Work order: Turn the records below into a JSON list of strings with one string per line, skipping blank lines and leaving the pictures out.

Supplied records:
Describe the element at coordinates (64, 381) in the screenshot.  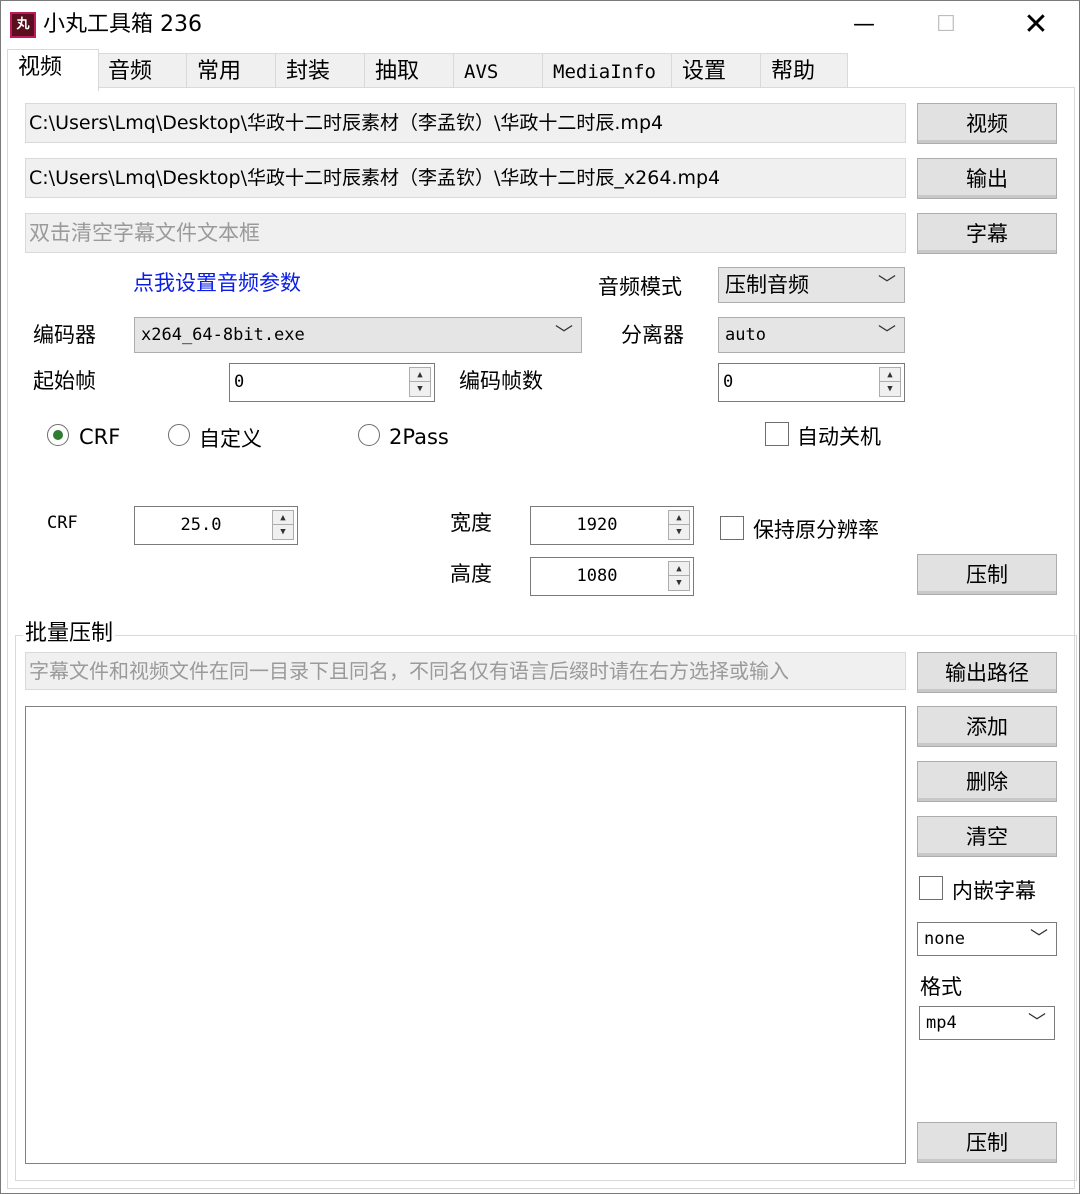
I see `start-frame-label: 起始帧` at that location.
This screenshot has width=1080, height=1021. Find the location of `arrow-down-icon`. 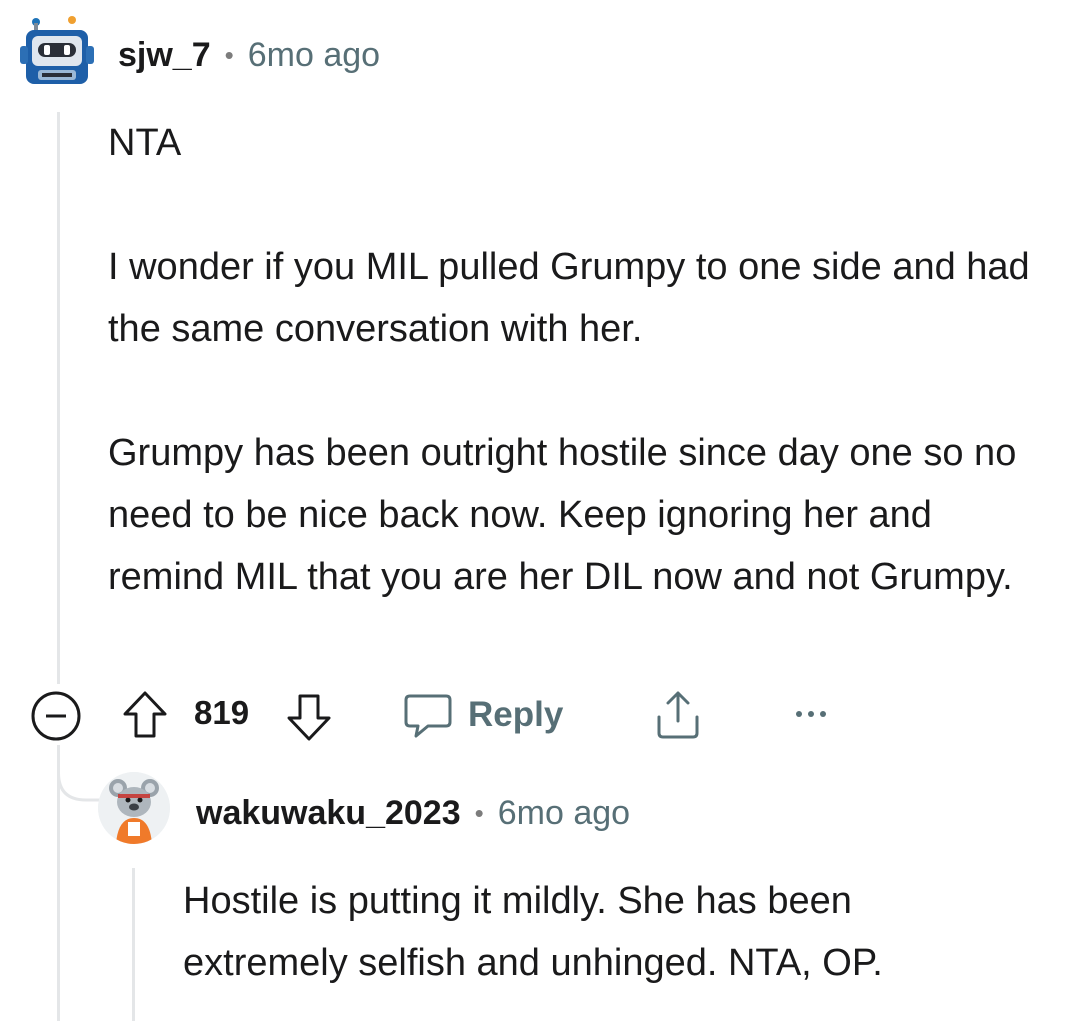

arrow-down-icon is located at coordinates (309, 718).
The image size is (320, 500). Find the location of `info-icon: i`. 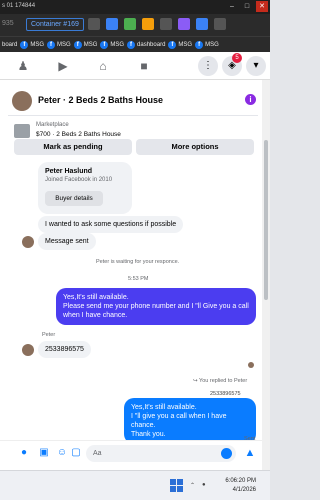

info-icon: i is located at coordinates (250, 100).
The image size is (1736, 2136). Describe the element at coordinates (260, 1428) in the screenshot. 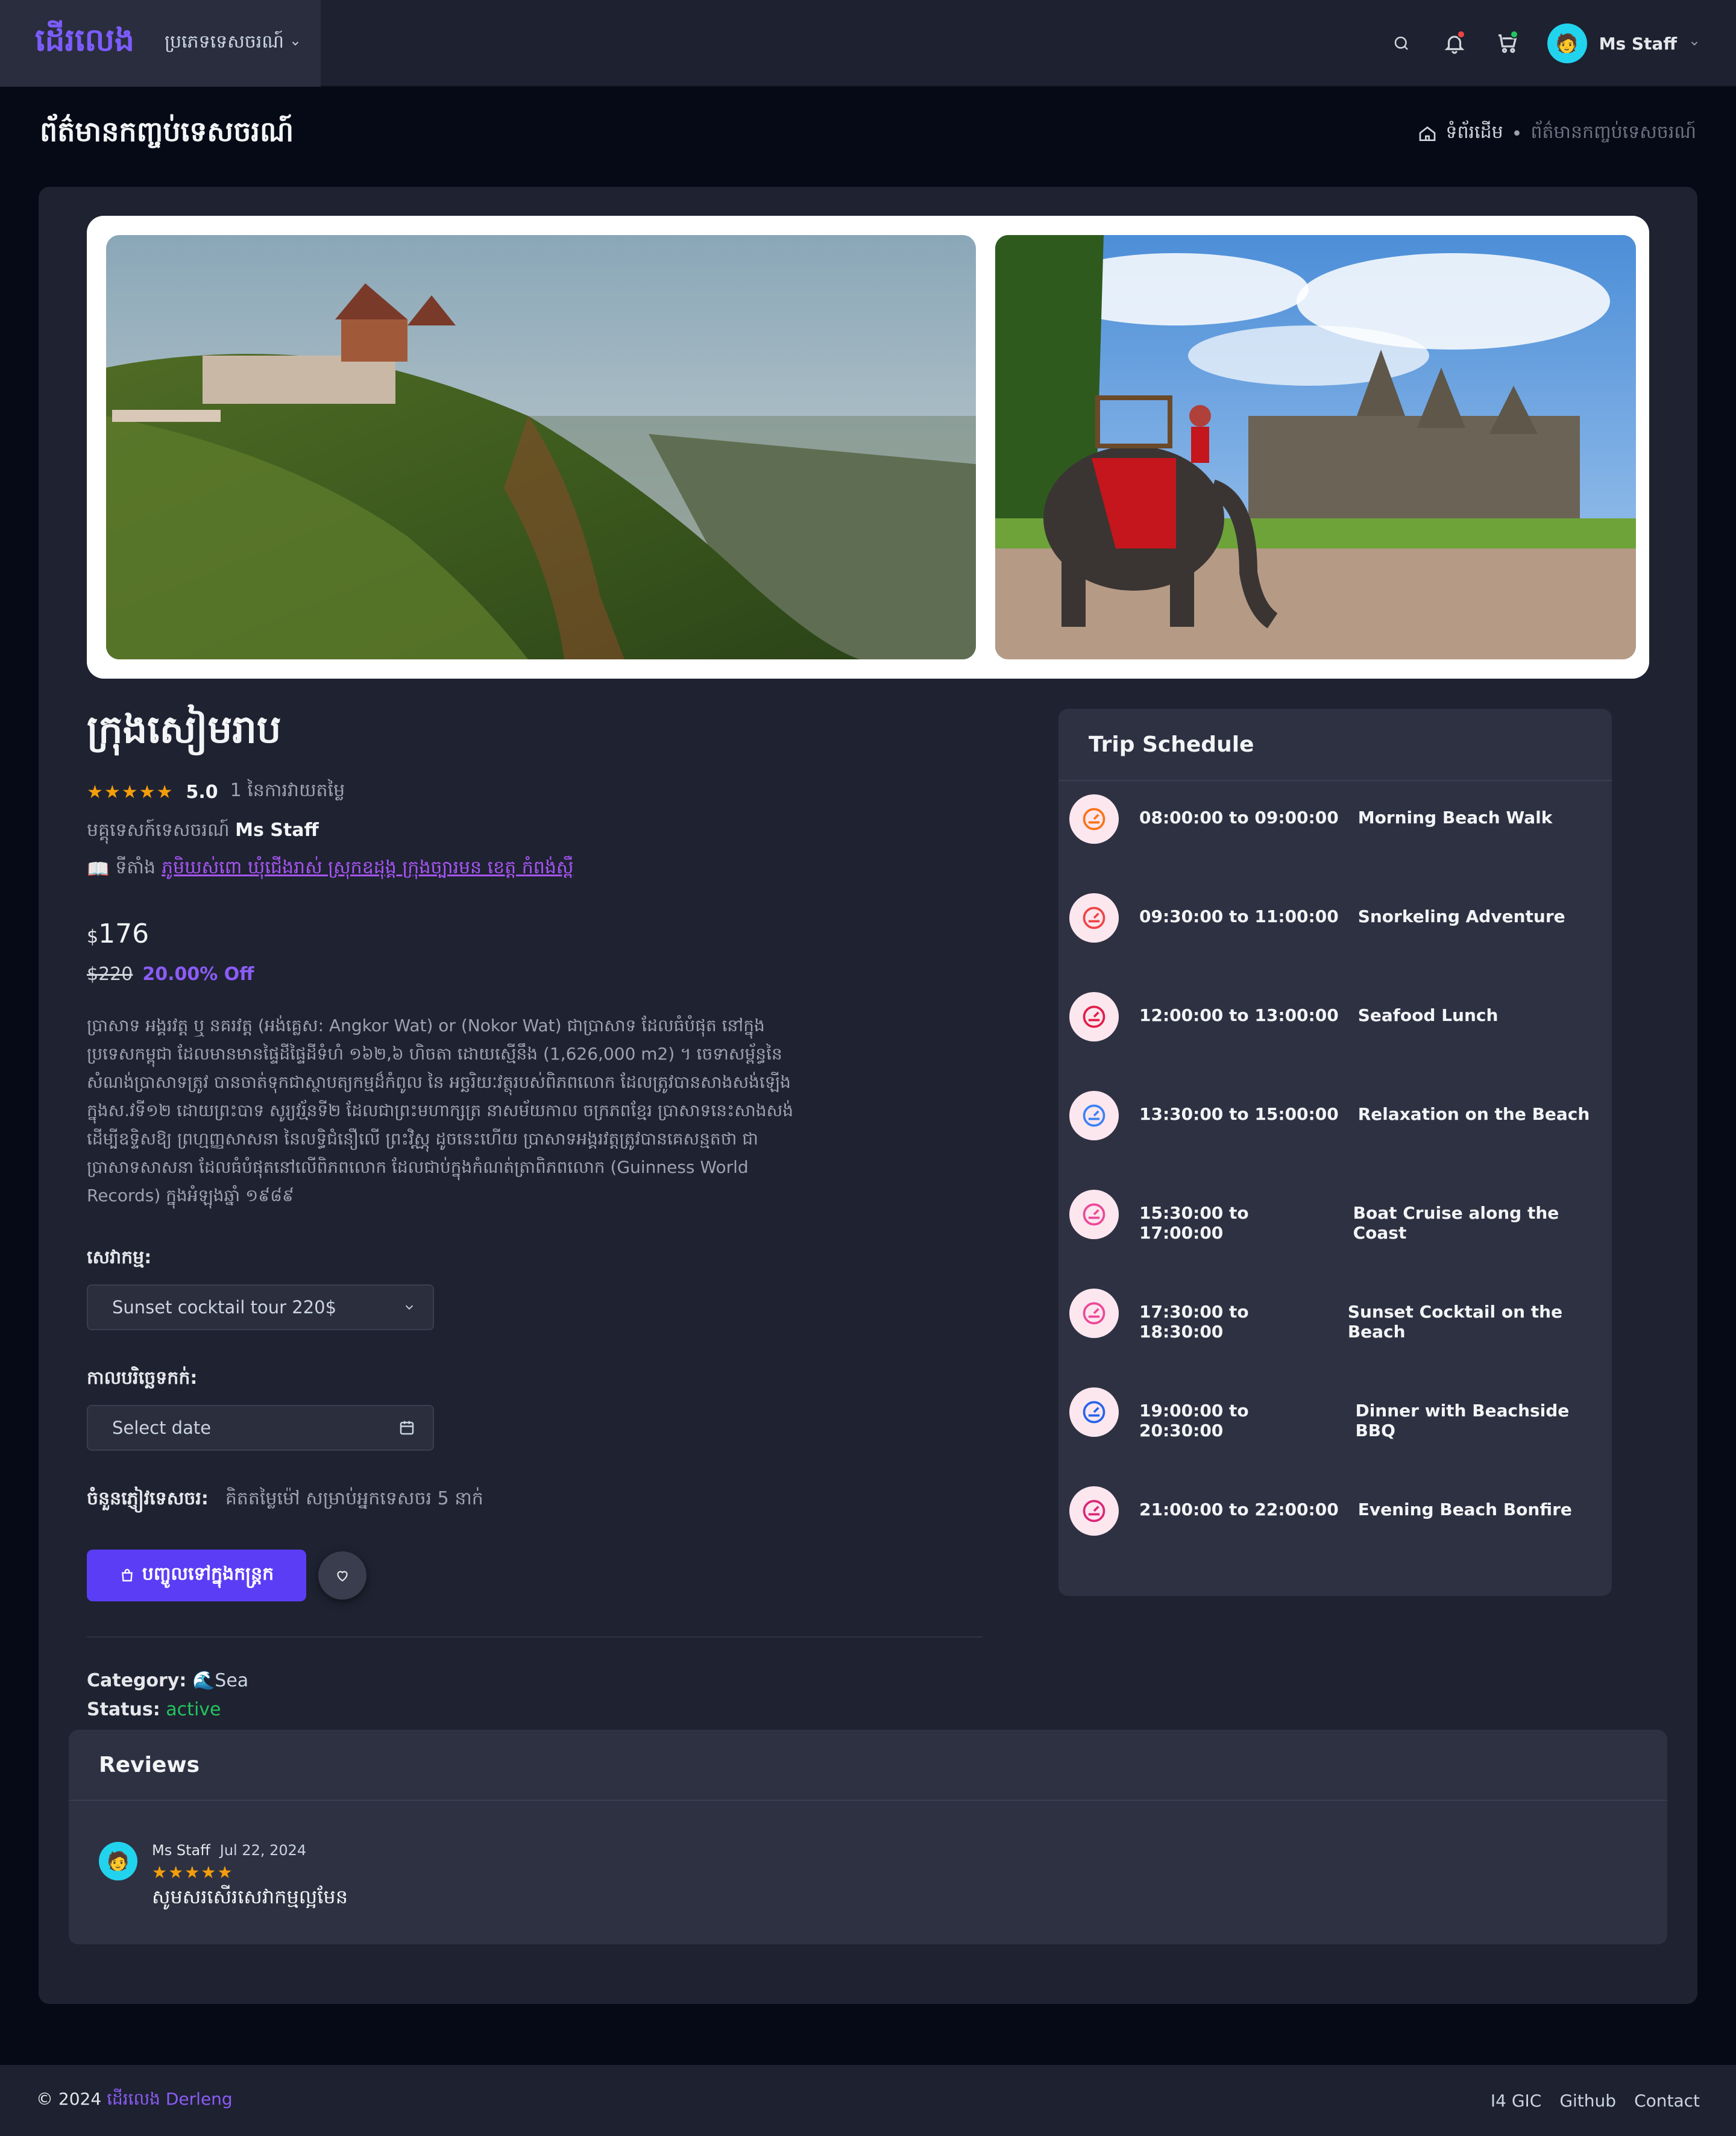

Response:
[
  "Describe the element at coordinates (64, 381) in the screenshot.  ",
  "I see `start-frame-label: 起始帧` at that location.",
  "This screenshot has width=1080, height=1021. Find the location of `arrow-down-icon`. ",
  "arrow-down-icon is located at coordinates (309, 718).",
  "The image size is (320, 500). Find the location of `info-icon: i`. ",
  "info-icon: i is located at coordinates (250, 100).",
  "The image size is (1736, 2136). Describe the element at coordinates (260, 1428) in the screenshot. "
]